Prima Lettura  Ger 1,4-5.17-19

Dal libro del profeta Geremia

 

Nei giorni del re Giosìa, mi fu rivolta questa parola del Signore:

«Prima di formarti nel grembo materno, ti ho conosciuto,

prima che tu uscissi alla luce, ti ho consacrato;

ti ho stabilito profeta delle nazioni.

Tu, dunque, stringi la veste ai fianchi,

àlzati e di’ loro tutto ciò che ti ordinerò;

non spaventarti di fronte a loro,

altrimenti sarò io a farti paura davanti a loro.

Ed ecco, oggi io faccio di te

come una città fortificata,

una colonna di ferro

e un muro di bronzo

contro tutto il paese,

contro i re di Giuda e i suoi capi,

contro i suoi sacerdoti e il popolo del paese.

Ti faranno guerra, ma non ti vinceranno,

perché io sono con te per salvarti».

 

Salmo Responsoriale  dal Salmo 70

La mia bocca, Signore, racconterà la tua salvezza.

In te, Signore, mi sono rifugiato,

mai sarò deluso.

Per la tua giustizia, liberami e difendimi,

tendi a me il tuo orecchio e salvami.

 

Sii tu la mia roccia,

una dimora sempre accessibile;

hai deciso di darmi salvezza:

davvero mia rupe e mia fortezza tu sei!

Mio Dio, liberami dalle mani del malvagio.

 

Sei tu, mio Signore, la mia speranza,

la mia fiducia, Signore, fin dalla mia giovinezza.

Su di te mi appoggiai fin dal grembo materno,

dal seno di mia madre sei tu il mio sostegno.

 

La mia bocca racconterà la tua giustizia,

ogni giorno la tua salvezza.

Fin dalla giovinezza, o Dio, mi hai istruito

e oggi ancora proclamo le tue meraviglie.

 

Seconda Lettura  1 Cor 12,31-13,13

Dalla prima lettera di san Paolo apostolo ai Corìnzi

Fratelli, desiderate intensamente i carismi più grandi.
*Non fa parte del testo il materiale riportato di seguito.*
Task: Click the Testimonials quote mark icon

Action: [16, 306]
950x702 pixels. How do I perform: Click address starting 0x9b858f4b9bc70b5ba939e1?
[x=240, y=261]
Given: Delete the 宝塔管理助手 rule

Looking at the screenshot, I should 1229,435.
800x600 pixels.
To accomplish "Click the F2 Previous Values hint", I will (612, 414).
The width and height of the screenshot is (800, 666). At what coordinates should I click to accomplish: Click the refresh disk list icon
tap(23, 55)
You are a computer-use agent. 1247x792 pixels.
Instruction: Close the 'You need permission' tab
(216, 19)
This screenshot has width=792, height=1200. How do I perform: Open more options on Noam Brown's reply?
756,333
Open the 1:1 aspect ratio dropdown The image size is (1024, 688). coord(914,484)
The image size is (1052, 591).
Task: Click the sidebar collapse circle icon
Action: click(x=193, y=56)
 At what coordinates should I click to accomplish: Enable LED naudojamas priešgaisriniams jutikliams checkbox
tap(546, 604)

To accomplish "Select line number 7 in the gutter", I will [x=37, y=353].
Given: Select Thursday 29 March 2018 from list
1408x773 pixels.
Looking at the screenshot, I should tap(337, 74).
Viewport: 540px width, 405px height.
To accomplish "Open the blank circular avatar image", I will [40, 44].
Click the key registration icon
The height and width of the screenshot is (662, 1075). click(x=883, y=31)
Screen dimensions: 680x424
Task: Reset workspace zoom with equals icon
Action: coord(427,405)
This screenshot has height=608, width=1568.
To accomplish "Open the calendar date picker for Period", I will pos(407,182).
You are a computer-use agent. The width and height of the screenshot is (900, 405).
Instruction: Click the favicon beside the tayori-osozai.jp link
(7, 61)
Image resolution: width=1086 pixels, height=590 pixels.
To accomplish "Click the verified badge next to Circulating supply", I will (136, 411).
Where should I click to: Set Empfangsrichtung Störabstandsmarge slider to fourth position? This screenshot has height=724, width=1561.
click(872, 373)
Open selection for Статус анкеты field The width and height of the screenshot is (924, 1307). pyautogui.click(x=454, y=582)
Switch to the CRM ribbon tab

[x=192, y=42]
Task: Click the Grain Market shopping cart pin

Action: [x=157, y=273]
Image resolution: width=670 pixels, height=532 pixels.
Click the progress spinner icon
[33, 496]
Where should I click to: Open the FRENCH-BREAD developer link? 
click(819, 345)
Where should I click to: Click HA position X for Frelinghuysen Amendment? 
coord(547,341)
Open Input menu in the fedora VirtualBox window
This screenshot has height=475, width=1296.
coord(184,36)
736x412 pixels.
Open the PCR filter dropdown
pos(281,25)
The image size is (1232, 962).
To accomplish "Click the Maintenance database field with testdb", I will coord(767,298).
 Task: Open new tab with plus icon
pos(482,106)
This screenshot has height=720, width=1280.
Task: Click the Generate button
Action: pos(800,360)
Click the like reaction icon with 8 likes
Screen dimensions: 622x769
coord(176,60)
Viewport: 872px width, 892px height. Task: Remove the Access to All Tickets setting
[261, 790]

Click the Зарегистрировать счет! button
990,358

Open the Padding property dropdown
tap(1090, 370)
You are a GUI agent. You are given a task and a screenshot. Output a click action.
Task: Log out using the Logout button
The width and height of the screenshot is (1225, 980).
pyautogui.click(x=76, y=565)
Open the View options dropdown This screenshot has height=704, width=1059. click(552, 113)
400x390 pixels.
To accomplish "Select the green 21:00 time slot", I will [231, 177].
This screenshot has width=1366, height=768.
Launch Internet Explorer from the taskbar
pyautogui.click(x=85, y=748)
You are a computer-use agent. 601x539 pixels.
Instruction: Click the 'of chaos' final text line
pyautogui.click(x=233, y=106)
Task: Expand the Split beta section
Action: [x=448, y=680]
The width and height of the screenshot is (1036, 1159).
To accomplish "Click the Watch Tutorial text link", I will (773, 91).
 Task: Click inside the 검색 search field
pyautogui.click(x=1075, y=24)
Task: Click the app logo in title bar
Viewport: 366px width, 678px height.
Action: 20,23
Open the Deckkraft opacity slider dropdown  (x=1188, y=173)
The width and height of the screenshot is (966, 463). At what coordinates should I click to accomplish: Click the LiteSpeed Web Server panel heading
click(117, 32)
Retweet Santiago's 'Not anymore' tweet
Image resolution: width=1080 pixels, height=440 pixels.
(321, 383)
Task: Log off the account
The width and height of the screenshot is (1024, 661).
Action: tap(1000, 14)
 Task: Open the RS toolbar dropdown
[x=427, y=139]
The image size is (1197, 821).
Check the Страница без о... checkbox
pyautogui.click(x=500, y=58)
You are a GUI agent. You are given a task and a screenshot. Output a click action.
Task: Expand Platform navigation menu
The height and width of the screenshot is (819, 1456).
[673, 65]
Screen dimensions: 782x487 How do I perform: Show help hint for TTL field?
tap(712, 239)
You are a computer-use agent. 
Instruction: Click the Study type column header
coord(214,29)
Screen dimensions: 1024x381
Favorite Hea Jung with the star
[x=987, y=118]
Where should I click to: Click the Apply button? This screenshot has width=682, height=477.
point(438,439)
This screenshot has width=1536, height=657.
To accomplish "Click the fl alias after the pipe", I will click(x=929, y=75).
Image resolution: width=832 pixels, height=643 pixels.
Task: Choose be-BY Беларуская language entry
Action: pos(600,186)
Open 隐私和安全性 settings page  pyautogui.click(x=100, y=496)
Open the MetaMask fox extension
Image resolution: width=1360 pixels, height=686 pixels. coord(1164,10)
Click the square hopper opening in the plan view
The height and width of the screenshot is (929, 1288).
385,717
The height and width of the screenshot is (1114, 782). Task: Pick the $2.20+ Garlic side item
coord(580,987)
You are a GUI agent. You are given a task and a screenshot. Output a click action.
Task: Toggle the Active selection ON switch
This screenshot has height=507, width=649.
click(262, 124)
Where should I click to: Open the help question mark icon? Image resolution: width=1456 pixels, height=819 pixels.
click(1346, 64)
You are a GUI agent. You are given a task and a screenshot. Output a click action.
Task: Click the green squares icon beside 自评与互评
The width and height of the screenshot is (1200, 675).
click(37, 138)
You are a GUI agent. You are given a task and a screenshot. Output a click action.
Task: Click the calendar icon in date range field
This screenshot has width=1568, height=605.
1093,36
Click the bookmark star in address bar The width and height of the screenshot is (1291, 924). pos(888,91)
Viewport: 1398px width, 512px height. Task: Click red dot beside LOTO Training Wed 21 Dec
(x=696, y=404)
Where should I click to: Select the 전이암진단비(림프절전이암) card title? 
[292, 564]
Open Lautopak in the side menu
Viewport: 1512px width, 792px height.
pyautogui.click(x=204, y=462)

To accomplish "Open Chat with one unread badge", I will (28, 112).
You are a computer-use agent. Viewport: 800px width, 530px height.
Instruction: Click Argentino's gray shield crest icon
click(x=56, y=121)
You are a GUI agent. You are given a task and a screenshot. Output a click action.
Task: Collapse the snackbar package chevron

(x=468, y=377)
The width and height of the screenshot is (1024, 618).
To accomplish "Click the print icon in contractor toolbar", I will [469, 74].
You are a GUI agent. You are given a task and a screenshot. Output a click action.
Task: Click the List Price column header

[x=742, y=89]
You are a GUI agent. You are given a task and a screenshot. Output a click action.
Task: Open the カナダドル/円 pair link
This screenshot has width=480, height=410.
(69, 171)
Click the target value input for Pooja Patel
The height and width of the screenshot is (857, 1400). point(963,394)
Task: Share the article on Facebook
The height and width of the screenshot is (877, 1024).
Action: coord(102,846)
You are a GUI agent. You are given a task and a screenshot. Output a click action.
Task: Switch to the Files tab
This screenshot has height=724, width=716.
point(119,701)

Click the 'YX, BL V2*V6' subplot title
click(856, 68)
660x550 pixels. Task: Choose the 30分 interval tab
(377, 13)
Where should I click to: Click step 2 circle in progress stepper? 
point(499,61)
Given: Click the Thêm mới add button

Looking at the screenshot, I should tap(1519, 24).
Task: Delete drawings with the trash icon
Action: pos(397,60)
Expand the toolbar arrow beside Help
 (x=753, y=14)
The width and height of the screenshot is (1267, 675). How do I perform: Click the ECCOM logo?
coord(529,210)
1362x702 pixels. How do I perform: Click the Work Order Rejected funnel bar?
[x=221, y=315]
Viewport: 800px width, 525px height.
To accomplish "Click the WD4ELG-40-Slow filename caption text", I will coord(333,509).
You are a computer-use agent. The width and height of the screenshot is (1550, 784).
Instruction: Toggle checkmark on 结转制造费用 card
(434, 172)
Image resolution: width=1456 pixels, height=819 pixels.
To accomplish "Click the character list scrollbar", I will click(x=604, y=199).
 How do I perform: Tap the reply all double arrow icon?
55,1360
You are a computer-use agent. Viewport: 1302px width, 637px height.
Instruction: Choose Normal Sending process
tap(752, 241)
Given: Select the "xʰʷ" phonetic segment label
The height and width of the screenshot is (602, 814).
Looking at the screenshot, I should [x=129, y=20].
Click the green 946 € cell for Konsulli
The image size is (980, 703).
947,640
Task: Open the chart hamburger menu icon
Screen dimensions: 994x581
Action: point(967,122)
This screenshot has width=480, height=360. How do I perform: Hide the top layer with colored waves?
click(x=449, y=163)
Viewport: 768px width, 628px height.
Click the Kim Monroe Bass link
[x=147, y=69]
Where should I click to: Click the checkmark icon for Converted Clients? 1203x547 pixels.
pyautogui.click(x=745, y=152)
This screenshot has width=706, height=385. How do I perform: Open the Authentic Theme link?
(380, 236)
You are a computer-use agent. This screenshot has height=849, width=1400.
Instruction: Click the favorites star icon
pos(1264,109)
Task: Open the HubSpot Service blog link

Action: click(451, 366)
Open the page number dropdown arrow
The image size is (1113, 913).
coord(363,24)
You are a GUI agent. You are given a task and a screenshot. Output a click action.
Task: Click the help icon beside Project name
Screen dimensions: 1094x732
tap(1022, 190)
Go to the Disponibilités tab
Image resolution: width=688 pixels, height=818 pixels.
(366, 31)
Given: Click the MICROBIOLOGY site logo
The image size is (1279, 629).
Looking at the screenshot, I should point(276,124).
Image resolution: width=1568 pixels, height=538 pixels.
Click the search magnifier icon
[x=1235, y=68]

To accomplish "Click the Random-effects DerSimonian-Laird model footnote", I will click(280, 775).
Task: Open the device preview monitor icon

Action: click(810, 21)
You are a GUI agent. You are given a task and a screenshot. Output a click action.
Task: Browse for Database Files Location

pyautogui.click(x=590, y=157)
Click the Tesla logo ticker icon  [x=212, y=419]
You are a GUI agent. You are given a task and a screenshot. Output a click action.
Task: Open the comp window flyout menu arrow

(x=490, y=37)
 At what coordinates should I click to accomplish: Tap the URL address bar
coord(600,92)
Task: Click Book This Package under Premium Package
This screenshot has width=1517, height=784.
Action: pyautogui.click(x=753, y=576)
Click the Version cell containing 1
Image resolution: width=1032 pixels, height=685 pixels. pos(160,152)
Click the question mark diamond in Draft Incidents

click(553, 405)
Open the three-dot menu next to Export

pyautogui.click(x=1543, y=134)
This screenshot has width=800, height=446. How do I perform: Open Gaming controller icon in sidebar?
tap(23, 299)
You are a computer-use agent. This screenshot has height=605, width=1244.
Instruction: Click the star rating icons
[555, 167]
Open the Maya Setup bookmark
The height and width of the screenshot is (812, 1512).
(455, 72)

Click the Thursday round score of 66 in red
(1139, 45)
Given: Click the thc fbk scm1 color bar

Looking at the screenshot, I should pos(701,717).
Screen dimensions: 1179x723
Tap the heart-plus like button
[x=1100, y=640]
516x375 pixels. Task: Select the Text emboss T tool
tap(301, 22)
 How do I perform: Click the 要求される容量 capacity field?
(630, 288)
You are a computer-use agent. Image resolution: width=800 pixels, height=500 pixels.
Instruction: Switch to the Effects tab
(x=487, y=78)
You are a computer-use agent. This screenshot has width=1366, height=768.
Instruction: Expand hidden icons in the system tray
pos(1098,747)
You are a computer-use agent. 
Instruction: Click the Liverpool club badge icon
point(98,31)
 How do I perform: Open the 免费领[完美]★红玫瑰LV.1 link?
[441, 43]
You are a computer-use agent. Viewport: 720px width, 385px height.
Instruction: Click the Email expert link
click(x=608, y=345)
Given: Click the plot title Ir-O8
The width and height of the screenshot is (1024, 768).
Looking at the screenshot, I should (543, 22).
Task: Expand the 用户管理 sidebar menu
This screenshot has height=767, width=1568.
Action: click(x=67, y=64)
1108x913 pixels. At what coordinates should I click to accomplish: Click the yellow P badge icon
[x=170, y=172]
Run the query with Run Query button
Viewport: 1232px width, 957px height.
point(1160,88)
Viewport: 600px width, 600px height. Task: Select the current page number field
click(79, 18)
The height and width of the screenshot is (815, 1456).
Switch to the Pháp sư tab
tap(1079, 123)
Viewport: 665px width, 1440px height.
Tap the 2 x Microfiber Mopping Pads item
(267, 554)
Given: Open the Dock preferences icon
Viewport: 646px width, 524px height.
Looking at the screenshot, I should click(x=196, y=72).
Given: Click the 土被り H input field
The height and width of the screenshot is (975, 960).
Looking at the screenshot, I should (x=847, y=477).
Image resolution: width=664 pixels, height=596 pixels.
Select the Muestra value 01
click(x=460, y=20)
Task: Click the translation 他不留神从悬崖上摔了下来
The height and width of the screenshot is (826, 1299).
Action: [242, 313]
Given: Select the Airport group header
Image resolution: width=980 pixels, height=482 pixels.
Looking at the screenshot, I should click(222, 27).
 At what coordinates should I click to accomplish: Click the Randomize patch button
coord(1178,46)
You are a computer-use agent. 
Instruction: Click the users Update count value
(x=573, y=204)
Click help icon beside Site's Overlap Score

E allora, vi mostro la via più sublime.

Se parlassi le lingue degli uomini e degli angeli, ma non avessi la carità, sarei come bronzo che rimbomba o come cimbalo che strepita.

E se avessi il dono della profezia, se conoscessi tutti i misteri e avessi tutta la conoscenza, se possedessi tanta fede da trasportare le montagne, ma non avessi la carità, non sarei nulla. E se anche dessi in cibo tutti i miei beni e consegnassi il mio corpo, per averne vanto, ma non avessi la carità, a nulla mi servirebbe.

[ La carità è magnanima, benevola è la carità; non è invidiosa, non si vanta, non si gonfia d’orgoglio, non manca di rispetto, non cerca il proprio interesse, non si adira, non tiene conto del male ricevuto, non gode dell’ingiustizia ma si rallegra della verità. Tutto scusa, tutto crede, tutto spera, tutto sopporta.

La carità non avrà mai fine. Le profezie scompariranno, il dono delle lingue cesserà e la conoscenza svanirà. Infatti, in modo imperfetto noi conosciamo e in modo imperfetto profetizziamo. Ma quando verrà ciò che è perfetto, quello che è imperfetto scomparirà. Quand’ero bambino, parlavo da bambino, pensavo da bambino, ragionavo da bambino. Divenuto uomo, ho eliminato ciò che è da bambino.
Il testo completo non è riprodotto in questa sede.